Team leader discord ID- Atri#2832

Inspiration:

Our inspiration for the project comes from the idea of doing something for the endangered animal species of Florida that helps to conserve them. Florida is home to quite some species native to it, and many of them face the danger of extinction. Some of those species are Florida panthers, Key deers, Manatees, Sea turtles, Alligators, and a few more. We wanted to make a computer vision model that can detect the sightings of these animals wherever they are found so that it can be used to take conservatory measures to save them.

What it does:

Our trained model can be used to detect 5 endangered species (for now), Florida panthers, Alligators, Manatees, Key deers, and Florida sea turtles. It takes images or video footage as its input and finds if there are any of the 5 species in it and detects them with a rectangular box around it and saves the output.

How we built it:

We used YOLO version 5 architecture for training our object model. YOLO is the most popular algorithm for object detection so it was a natural choice. We had to collect the dataset to train our model and since we didn't find a public dataset for our requirements we collected our own database of close to 1000 images and annotated them. We used this dataset to train our model in Google Colab GPU and were able to get good accuracy. Other technologies used in this project are Roboflow, Python, Pytorch, OpenCV, Numpy, and a few others mentioned in the requirements file in our repo.

Challenges we ran into:

Finding a good dataset was a huge challenge so we had to make our own dataset and make annotation labeling ourselves. Finding a GPU to train the model was also challenging as we ran into a lot of problems but were able to get everything done with Colab.

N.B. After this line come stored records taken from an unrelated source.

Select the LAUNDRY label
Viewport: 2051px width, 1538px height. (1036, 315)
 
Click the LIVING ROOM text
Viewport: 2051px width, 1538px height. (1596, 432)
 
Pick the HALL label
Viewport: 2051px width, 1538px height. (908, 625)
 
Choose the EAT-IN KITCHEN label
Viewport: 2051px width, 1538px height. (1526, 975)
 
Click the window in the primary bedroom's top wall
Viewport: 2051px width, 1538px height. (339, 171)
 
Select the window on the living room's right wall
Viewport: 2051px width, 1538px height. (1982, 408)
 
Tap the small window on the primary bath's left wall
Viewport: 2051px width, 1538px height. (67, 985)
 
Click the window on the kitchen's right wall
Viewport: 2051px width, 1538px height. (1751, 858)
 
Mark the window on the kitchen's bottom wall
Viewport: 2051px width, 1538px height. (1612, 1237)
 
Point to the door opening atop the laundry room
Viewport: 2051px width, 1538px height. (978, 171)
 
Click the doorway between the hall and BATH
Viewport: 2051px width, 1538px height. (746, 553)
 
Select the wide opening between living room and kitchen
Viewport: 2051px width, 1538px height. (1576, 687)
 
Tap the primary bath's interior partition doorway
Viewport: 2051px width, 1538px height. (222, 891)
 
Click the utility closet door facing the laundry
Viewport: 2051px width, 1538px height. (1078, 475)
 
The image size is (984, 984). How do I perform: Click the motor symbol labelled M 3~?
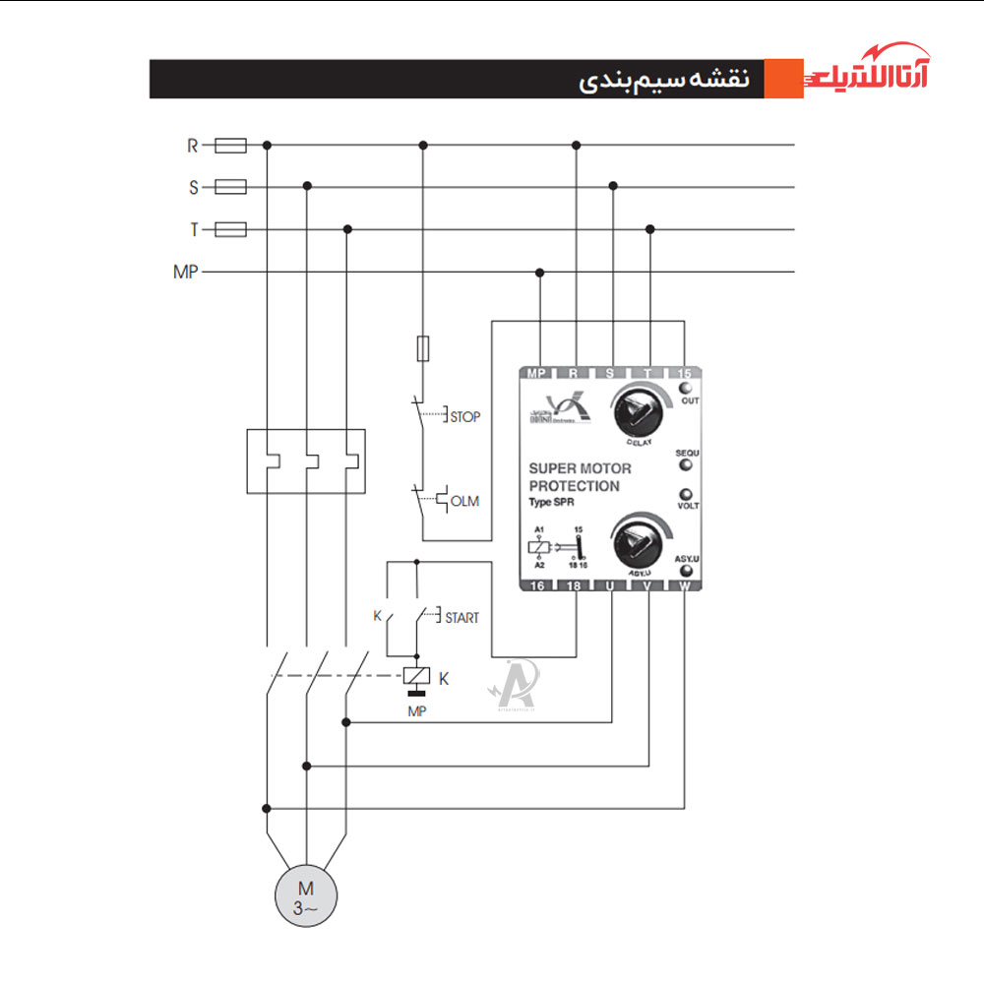(306, 892)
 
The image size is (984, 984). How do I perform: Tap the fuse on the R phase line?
(230, 146)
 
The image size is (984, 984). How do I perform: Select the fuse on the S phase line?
(230, 187)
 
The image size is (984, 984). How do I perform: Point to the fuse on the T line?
(230, 230)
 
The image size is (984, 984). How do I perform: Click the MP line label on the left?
(185, 273)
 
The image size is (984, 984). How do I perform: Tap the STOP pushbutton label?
(464, 417)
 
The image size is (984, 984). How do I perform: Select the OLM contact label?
(464, 502)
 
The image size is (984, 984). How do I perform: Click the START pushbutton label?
(461, 618)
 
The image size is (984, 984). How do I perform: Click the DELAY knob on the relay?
(638, 413)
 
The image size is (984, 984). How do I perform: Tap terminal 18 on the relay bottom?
(576, 585)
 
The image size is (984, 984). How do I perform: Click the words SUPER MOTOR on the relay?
(581, 468)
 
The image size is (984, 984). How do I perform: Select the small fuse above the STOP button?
(423, 348)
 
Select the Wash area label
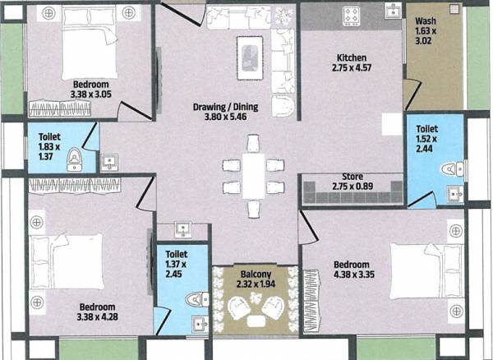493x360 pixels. pyautogui.click(x=426, y=21)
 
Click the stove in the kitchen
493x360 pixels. pyautogui.click(x=353, y=15)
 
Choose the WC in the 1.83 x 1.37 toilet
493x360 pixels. pyautogui.click(x=75, y=158)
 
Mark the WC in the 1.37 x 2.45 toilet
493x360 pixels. pyautogui.click(x=196, y=300)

Accomplishments that we're proud of:

That we were able to get good accuracy and confidence scores on the output and we are trying to address a problem that Florida faces which is the extinction of its endangered species.

What we learned;

We learned a lot about Computer Vision and Object detection models. Using Git for collaboratively working together virtually and about using free GPU resources. How to build good datasets for Computer vision models. Finally, some good teamwork lessons.

What's next for Swamp Vision:

It has a lot of scope. The data obtained as a result can be used to create a database and store information about animal sightings, their location , time and the count of animals and use these details to take conservatory measures by lets say the wildlife conservation authorities. This is something we couldn't add in our project now due to time crunch. We can also have web application that the authorities can use to maintain and access this data and also some educational content can be made public for the users on the same website.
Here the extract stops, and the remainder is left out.